Miami Herald

August 1, 1991

 

RACE BRINGS ROAR BACK TO THUNDERBOAT ROW

 

ANDRE CHRISTOPHER - Herald Sports Writer

 

Eli Goran, a volunteer for the Fort Apache-Hooligan's Offshore Grand Prix of Miami, turned to the person next to him on the dock at Fort Apache Marina and extended a small red canister of ear plugs. The rumbling of powerboats grew louder.

The thunder was back on Thunderboat Row -- back from an hourlong race along Miami Beach.

Back, last Saturday, from a five-year hiatus of powerboat racing.

Not since the Apache Grand Prix Offshore Powerboat Race in September 1986 had a race roared out of Thunderboat Row, the famed stretch of Northeast 188th Street between Loehmann's Plaza and the Intracoastal Waterway where boat manufacturers build some of the world's fastest -- and priciest -- boats.

"There's a tremendous mystique about Thunderboat Row," said John Kenyon, vice president of the Offshore Power Boat Racing Association. "That is a real nostalgic area. Out of any one single road in the world, I don't think there has been one that has produced the number of boats you get from there."

Thunderboat Row has been muffled most recently by a luxury tax that adds 10 percent to the cost of any boat over $100,000. The real silencer to racing, however, was the 1987 indictment of former Fort Apache Marina owner Ben Kramer.

Kramer, a former world champion, was indicted on multiple charges that included racketeering, conspiracy to possess marijuana and conducting a continuing criminal enterprise. He was convicted in March 1990.

The U.S. government sealed off the marina in August 1987, and it remained in the government's possession until April 1989 when former car dealer Juan Almeida and his partners purchased it under the corporate moniker Fort Apache Marina Inc.

Said OPBRA president Marc Mercury, "The thunder never left. Ben Kramer did."

It has taken two years, Almeida said, to rebuild a business the government was "not interested in maintaining."

"This area was hot. It was alive," Almeida said. "But in the past few years it died off. We're trying to bring it back again."

Saturday's race, the second leg of the four-race OPBRA Gold Cup Offshore Series, was a welcome revival to powerboat racing in North Dade. Hundreds of people gathered at the marina, re- creating the race atmosphere Thunderboat Row used to have.

"I overheard one of the guys with the (Offshore Professional Tour) say they should come down here," said racer Glen Gluck. "I think you'll see it like this from now on when we race from here."

Probably the biggest attraction Saturday was having rapper Vanilla Ice in the race.

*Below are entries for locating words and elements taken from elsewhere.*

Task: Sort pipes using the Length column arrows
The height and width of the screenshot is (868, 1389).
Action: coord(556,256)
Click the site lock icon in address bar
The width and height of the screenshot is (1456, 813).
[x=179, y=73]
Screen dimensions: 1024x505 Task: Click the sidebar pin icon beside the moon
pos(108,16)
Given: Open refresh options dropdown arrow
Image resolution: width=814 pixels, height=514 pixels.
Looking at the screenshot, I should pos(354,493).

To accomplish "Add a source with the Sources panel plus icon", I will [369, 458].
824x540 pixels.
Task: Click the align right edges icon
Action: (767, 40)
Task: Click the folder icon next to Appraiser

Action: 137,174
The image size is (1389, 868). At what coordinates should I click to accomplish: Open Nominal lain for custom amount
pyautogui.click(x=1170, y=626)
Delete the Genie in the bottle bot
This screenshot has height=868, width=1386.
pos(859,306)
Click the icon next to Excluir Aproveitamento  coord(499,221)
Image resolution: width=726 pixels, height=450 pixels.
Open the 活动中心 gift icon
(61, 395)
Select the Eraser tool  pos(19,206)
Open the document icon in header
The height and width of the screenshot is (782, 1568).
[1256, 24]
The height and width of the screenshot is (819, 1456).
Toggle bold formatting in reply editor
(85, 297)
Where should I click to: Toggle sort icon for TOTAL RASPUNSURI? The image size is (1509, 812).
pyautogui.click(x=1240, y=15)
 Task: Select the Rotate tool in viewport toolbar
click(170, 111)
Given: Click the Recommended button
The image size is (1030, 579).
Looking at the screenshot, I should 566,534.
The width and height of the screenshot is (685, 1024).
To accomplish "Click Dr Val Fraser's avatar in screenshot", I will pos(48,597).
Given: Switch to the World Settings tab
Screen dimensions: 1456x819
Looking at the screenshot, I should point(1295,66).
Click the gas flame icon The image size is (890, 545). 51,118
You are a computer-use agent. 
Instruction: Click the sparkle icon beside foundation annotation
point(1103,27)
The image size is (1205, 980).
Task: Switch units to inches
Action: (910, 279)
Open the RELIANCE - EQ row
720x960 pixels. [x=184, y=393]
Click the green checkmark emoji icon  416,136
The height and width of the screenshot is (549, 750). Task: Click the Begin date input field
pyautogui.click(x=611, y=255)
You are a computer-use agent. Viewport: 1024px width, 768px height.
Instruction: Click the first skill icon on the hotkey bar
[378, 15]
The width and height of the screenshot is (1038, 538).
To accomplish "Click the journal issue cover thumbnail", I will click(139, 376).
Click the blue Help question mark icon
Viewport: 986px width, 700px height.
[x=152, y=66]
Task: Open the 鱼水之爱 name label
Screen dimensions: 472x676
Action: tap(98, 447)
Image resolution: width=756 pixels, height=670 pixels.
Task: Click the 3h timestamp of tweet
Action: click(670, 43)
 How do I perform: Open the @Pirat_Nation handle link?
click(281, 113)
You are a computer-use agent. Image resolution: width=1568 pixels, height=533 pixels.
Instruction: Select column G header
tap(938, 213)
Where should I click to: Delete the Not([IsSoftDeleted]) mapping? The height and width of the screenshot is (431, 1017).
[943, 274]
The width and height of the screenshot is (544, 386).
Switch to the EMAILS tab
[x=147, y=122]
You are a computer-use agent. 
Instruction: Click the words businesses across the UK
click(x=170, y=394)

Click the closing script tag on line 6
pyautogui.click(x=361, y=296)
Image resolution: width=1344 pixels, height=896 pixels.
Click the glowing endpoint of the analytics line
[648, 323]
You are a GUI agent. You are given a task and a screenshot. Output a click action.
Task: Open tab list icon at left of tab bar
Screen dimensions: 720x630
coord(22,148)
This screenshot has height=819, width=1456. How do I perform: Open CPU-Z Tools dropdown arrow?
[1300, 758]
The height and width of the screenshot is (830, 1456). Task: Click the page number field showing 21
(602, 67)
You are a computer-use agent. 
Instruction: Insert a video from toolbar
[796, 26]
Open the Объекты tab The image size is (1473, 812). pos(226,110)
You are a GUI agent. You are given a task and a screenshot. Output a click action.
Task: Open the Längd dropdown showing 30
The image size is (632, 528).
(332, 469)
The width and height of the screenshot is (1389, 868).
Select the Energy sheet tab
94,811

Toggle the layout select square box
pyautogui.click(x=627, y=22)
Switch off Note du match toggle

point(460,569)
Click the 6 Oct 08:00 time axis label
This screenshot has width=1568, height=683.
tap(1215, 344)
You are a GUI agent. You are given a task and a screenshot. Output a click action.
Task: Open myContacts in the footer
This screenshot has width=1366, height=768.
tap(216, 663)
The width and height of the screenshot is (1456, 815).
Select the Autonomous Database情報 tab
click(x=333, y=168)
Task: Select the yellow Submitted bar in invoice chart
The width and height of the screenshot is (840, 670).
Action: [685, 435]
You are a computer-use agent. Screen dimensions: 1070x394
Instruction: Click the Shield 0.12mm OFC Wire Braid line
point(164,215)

Ice drove the Apache Express, owned by Almeida and Phil Feldman, to the Local Class 2 title.

Ice said he knew "a whole lotta nothin' " about Thunderboat Row, but he had the attitude that Almeida said made the area so hot:

"I know they go fast," Ice said. "That's what I like to do."

Said Bob Saccenti, the owner of neighboring Apache Performance Boats who used to race with Kramer, "(Racing) can be brought back. The people want it. . . .This is the town for it. It was born here."